Texto de lectura →
————
Como sea, la historia que dirigió Benigni (y que escribió junto a Vincenzo Cerami) vuelve como reminiscencia en medio del monstruo que avanza. Se estrenó hace 23 años y fue hecha, en parte, con fondos de Cecchi Gori, quien fuera Presidente de Fiorentina.
De los más de 50 premios que recibió, fue el Oscar a mejor filme extranjero 1999 el que hizo eterna la foto de Benigni (también Oscar a mejor actor) saltando de su butaca y agradeciendo parado en el respaldo en el Dolby de Los Ángeles.
Muchos no saben que la actriz protagónica era y es la pareja de Benigni en la vida real. O que cuando se anunció el rodaje hubo protestas en la comunidad judío- italiana. Benigni solucionó la preocupación de miles con una reunión en la que pidió asesoramiento de algunos supervivientes de Auschwitz.
————
Material proporcionado →
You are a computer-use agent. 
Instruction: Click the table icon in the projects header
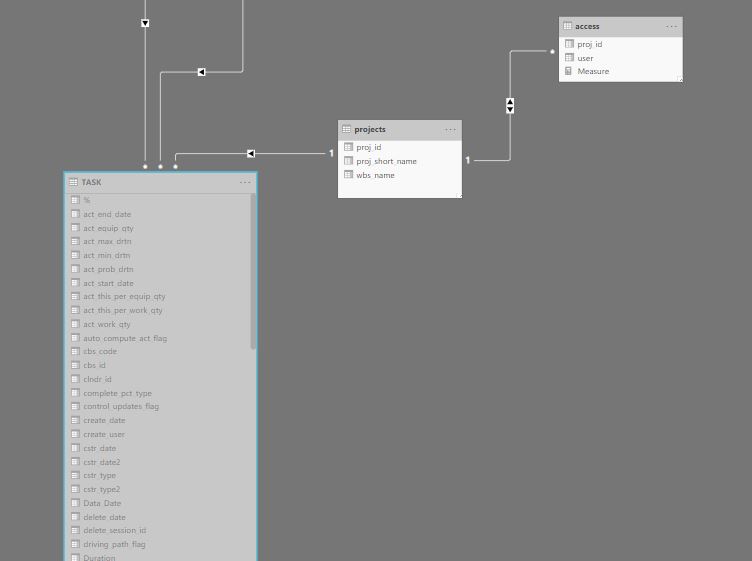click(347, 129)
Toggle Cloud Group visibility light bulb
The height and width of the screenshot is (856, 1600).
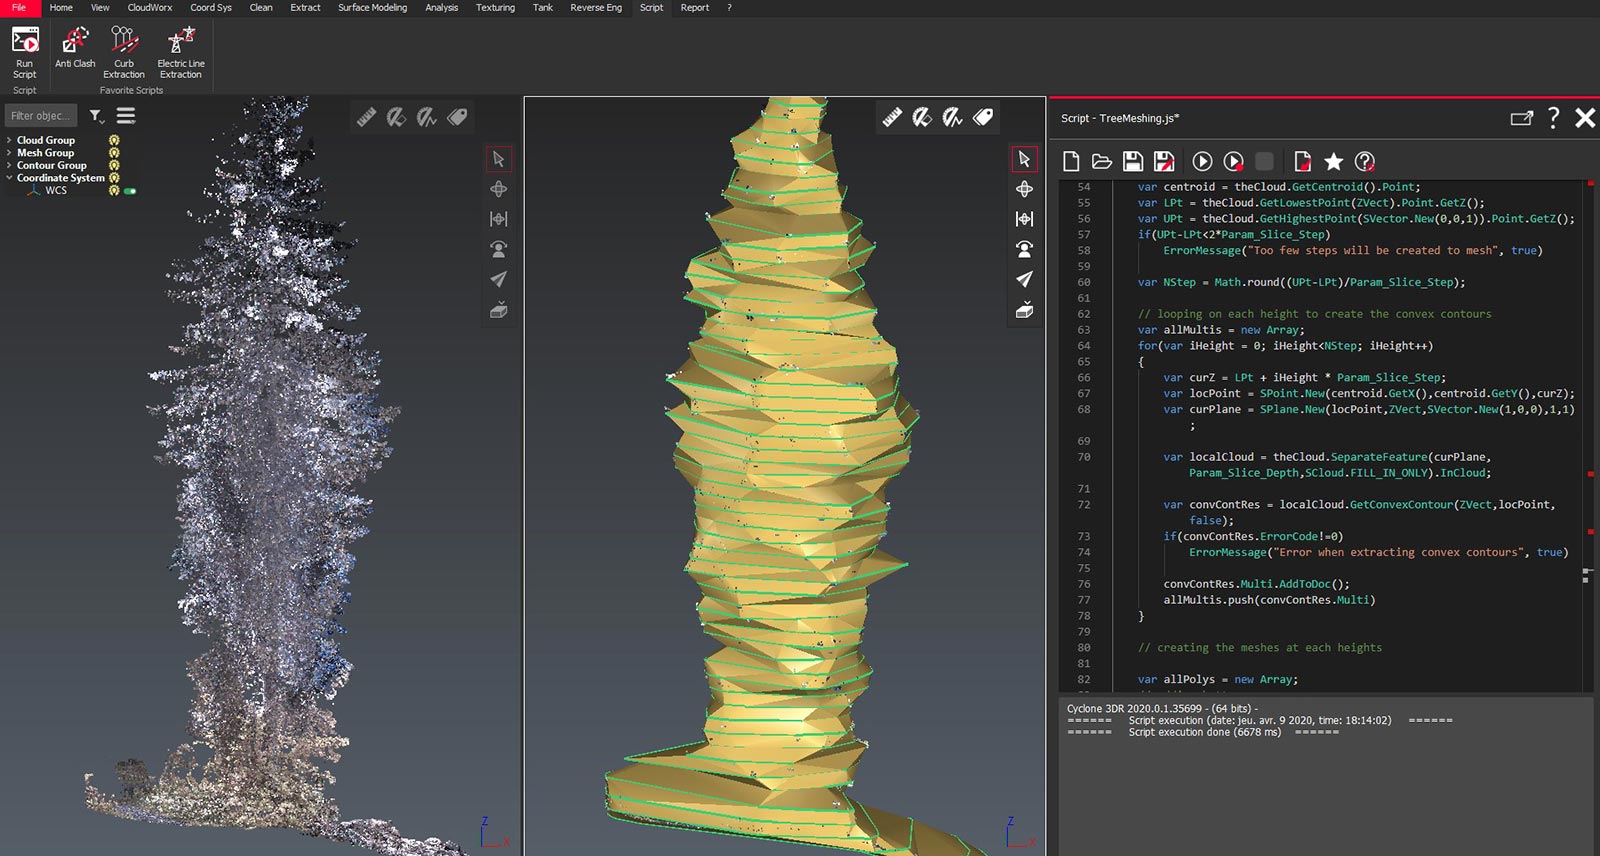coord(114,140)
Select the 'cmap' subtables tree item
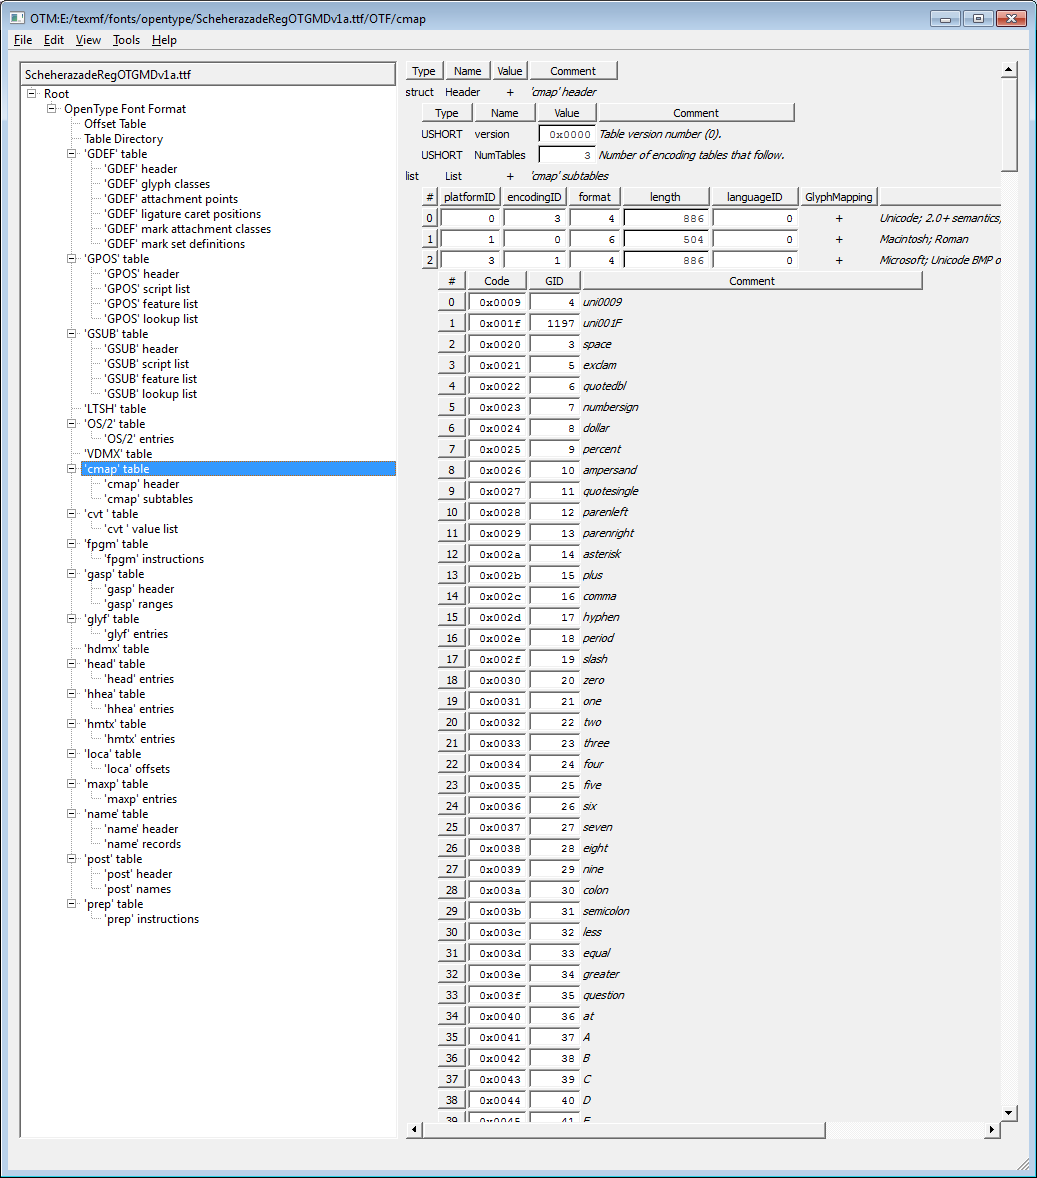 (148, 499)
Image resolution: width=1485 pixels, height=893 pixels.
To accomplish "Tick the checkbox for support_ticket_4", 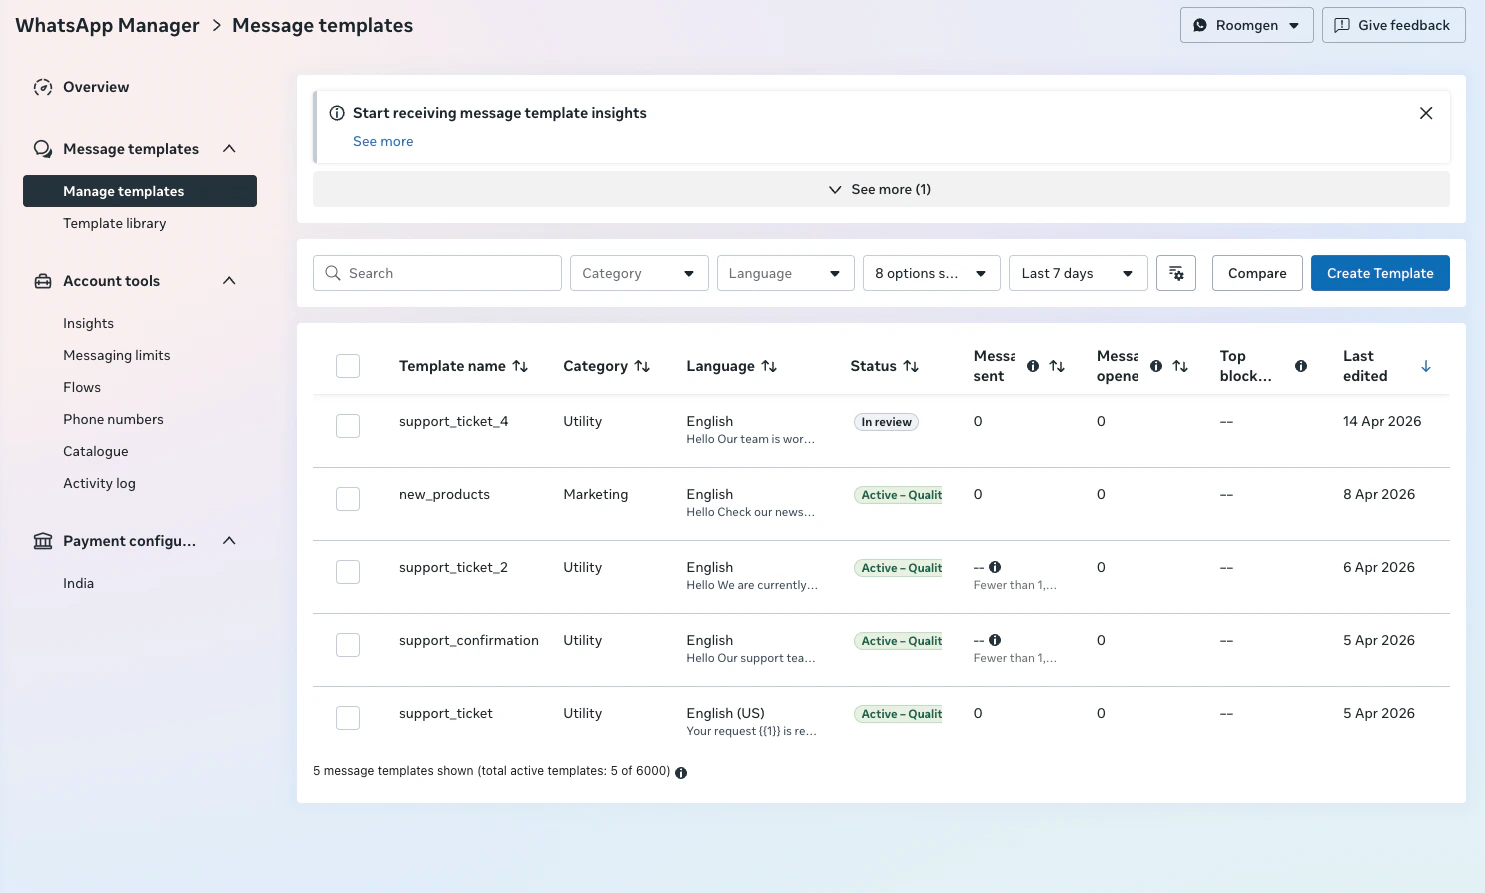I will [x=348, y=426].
————
Ejercicio A → Copia el pasaje del texto sobre la película de Benigni que comienza en "Muchos no saben" y termina tras "supervivientes de Auschwitz.", y sustituye "supervivientes" por "sobrevivientes".
Ejercicio B → Traduce al inglés esta oración del texto sobre la película de Benigni: "Muchos no saben que la actriz protagónica era y es la pareja de Benigni en la vida real."

Resultado esperado A →
Muchos no saben que la actriz protagónica era y es la pareja de Benigni en la vida real. O que cuando se anunció el rodaje hubo protestas en la comunidad judío- italiana. Benigni solucionó la preocupación de miles con una reunión en la que pidió asesoramiento de algunos sobrevivientes de Auschwitz.

Resultado esperado B → Many people don't know that the lead actress was, and still is, Benigni's partner in real life.